EMNLP2025
TLUE: A Tibetan Language Understanding Evaluation Benchmark
Fan Gao, Cheng Huang, Yutong Liu, Nyima Tashi, Xiangxiang Wang, Thupten Tsering, Ban Ma-bao, Renzeng Duojie, Gadeng Luosang, Rinchen Dongrub, Dorje Tashi, Xiao Feng, Yongbin Yu, Hao Wang
Abstract
Large language models have made tremendous progress in recent years, but low-resource languages, like Tibetan, remain significantly underrepresented in their evaluation. Despite Tibetan being spoken by over seven million people, it has largely been neglected in the development and assessment of large language models.
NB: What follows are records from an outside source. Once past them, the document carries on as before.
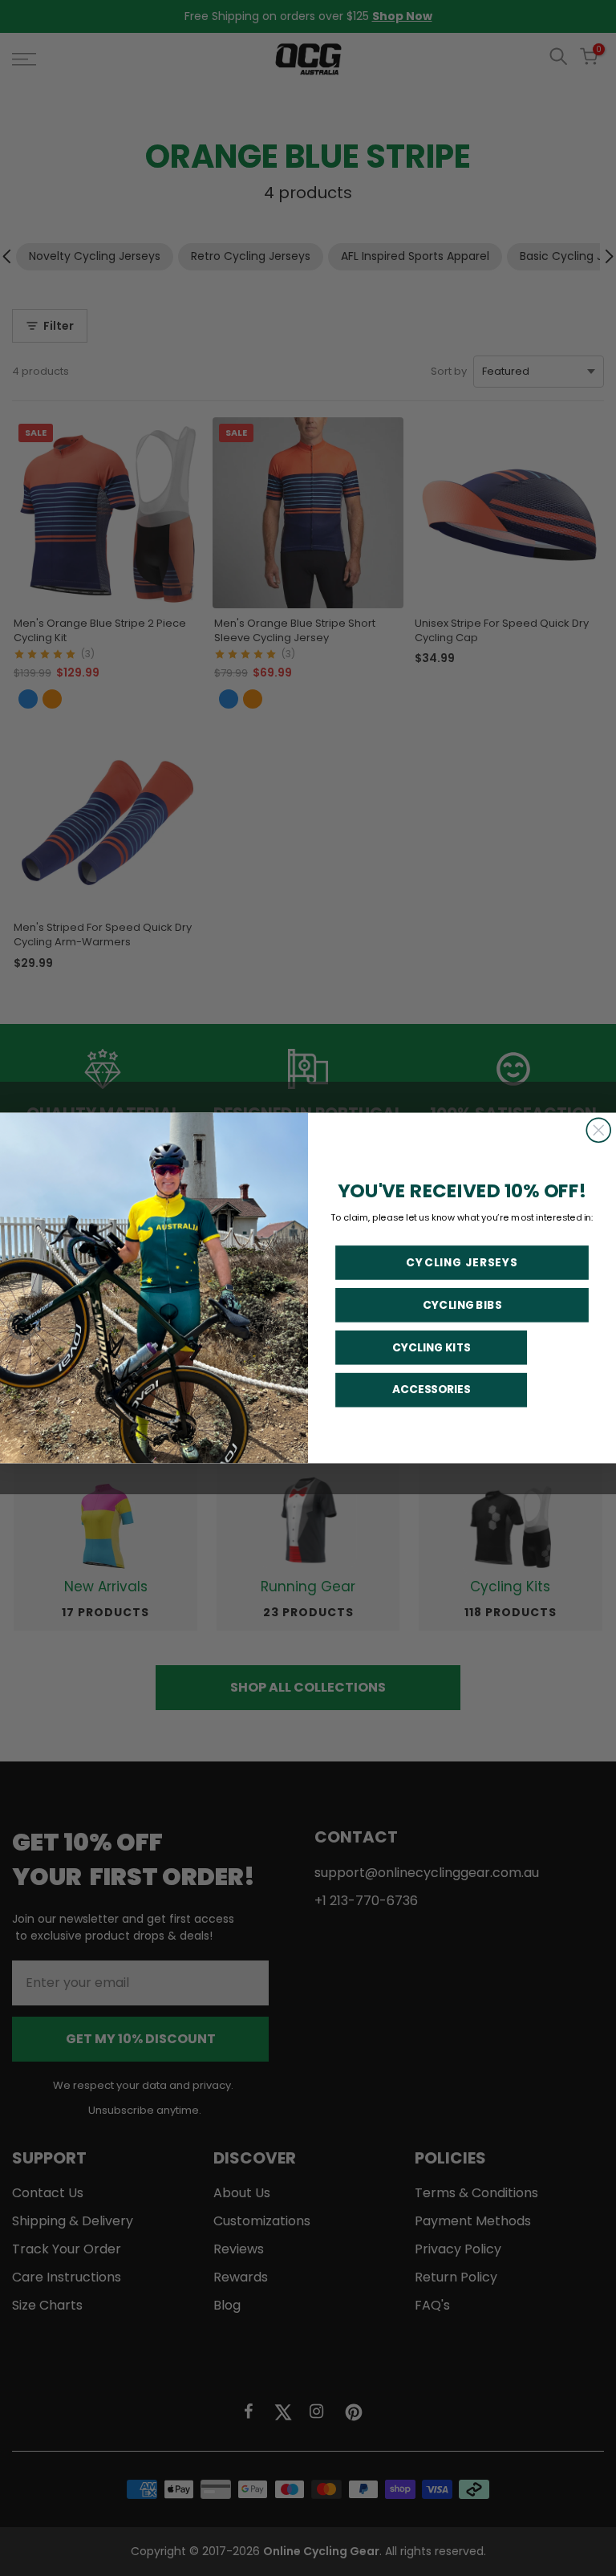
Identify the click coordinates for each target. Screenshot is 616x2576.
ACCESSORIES (431, 1390)
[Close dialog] (598, 1130)
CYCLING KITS (431, 1347)
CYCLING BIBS (462, 1305)
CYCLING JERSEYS (461, 1262)
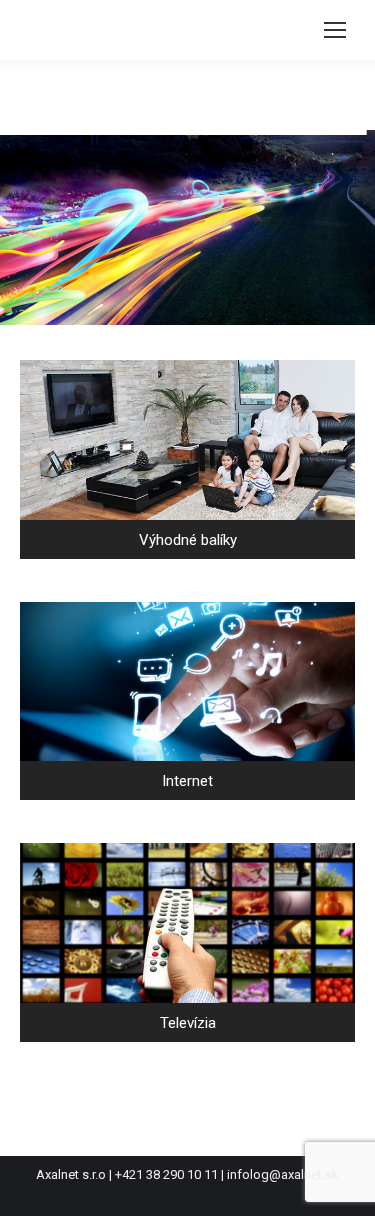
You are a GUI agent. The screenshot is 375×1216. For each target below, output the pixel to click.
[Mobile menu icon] (335, 30)
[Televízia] (187, 942)
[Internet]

To address this gap, we present a Tibetan Language Understanding Evaluation Benchmark, TLUE, the first large-scale benchmark for measuring the proficiency of LLMs in the Tibetan language. TLUE comprises two major components: a comprehensive multi-task understanding benchmark spanning 5 domains and 67 subdomains, and a safety benchmark encompassing 7 subdomains. Then, we evaluate a diverse set of state-of-the-art large language models. Experimental results demonstrate that most large language models perform below the random baseline, highlighting the considerable challenges they face in Tibetan language processing. TLUE provides a crucial foundation for advancing future research in Tibetan language understanding and highlights the importance of promoting greater inclusivity in the development of large language models.